By Gwen Pew
In Window Zoos & Views – an exhibition of augmented reality public artwork that’s part of Digital Art Weeks in May – John Craig Freeman uses technology to remind us of the horrible past and warn us of the earth’s scary future. Gwen Pew talks to the Boston-based artist.

Flotsam & Jetsam, by John Craig Freeman, augmented reality public art, Singapore, 2013.

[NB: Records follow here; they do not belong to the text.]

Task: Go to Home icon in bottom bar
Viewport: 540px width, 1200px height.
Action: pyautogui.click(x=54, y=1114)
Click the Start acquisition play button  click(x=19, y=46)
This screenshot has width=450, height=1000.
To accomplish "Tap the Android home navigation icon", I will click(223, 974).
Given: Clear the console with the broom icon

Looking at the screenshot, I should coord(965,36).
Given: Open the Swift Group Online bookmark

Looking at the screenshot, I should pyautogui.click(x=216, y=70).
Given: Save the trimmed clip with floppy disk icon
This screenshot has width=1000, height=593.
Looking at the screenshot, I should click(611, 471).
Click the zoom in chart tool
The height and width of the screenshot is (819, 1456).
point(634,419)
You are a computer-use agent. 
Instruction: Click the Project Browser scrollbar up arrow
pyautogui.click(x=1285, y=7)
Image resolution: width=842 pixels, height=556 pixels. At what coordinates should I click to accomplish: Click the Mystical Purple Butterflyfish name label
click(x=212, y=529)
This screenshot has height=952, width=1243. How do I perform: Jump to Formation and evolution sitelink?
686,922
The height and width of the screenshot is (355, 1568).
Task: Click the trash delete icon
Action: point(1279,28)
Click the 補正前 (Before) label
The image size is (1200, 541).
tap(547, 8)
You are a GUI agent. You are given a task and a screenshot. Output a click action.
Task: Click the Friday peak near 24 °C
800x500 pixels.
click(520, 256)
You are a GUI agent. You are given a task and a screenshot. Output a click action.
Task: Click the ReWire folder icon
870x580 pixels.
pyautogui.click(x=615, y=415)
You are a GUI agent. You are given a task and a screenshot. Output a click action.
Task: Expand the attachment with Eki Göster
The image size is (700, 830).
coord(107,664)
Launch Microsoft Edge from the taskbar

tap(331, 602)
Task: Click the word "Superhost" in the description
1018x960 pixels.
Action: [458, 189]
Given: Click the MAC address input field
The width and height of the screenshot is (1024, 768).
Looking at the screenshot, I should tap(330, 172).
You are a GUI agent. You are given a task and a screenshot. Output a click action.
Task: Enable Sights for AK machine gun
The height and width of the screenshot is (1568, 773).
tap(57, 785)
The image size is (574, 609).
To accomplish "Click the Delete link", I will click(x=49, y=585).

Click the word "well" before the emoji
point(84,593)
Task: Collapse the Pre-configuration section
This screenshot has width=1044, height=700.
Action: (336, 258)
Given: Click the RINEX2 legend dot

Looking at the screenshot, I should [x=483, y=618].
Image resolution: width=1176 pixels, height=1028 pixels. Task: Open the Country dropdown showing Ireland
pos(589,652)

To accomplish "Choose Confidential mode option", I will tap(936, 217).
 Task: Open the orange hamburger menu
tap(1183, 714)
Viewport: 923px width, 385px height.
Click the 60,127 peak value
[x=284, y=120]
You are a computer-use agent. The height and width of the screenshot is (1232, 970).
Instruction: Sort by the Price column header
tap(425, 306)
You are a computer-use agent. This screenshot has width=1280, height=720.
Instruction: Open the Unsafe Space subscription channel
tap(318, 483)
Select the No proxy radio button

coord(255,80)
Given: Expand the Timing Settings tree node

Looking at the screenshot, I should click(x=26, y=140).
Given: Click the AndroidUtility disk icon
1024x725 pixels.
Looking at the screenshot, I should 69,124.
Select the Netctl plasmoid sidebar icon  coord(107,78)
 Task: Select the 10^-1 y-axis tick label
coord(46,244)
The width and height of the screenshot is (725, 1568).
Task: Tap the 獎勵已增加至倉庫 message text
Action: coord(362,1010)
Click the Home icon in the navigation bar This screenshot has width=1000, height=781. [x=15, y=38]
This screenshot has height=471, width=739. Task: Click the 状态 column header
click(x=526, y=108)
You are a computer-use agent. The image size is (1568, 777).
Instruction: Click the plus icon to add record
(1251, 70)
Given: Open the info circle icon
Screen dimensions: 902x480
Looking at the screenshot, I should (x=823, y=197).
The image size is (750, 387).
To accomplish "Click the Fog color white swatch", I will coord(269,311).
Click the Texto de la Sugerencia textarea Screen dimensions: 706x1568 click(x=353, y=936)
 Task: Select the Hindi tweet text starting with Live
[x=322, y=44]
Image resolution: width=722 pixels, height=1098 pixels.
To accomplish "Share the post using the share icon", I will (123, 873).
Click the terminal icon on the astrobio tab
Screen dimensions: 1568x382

Window Zoos & Views is an exhibition of augmented reality public artwork that’s part of Digital Art Weeks, an event founded in Zurich, Switzerland, six years ago and debuting in Singapore for the first time. One of the featured artists is Boston-based John Craig Freeman, 54, who has participated in three other DAW, and is showing two works. One of them, ‘Orators, Rostrums, and Propaganda Stands’, displays black-and-white footages of historic mass uprisings, in the most unlikely venue: Speakers’ Corner at Hong Lim Park. The other one, ‘Flotsam & Jetsam’, gives us a peek into the future when the sea level rises due to global warming: hover your tablet or phone at precise GPS coordinates along the entire length of Orchard Road or from Hill Street to Outram Park Station, and you will see shipping containers, boat wrecks, driftwood and plastic refuse superimposed over the terrain.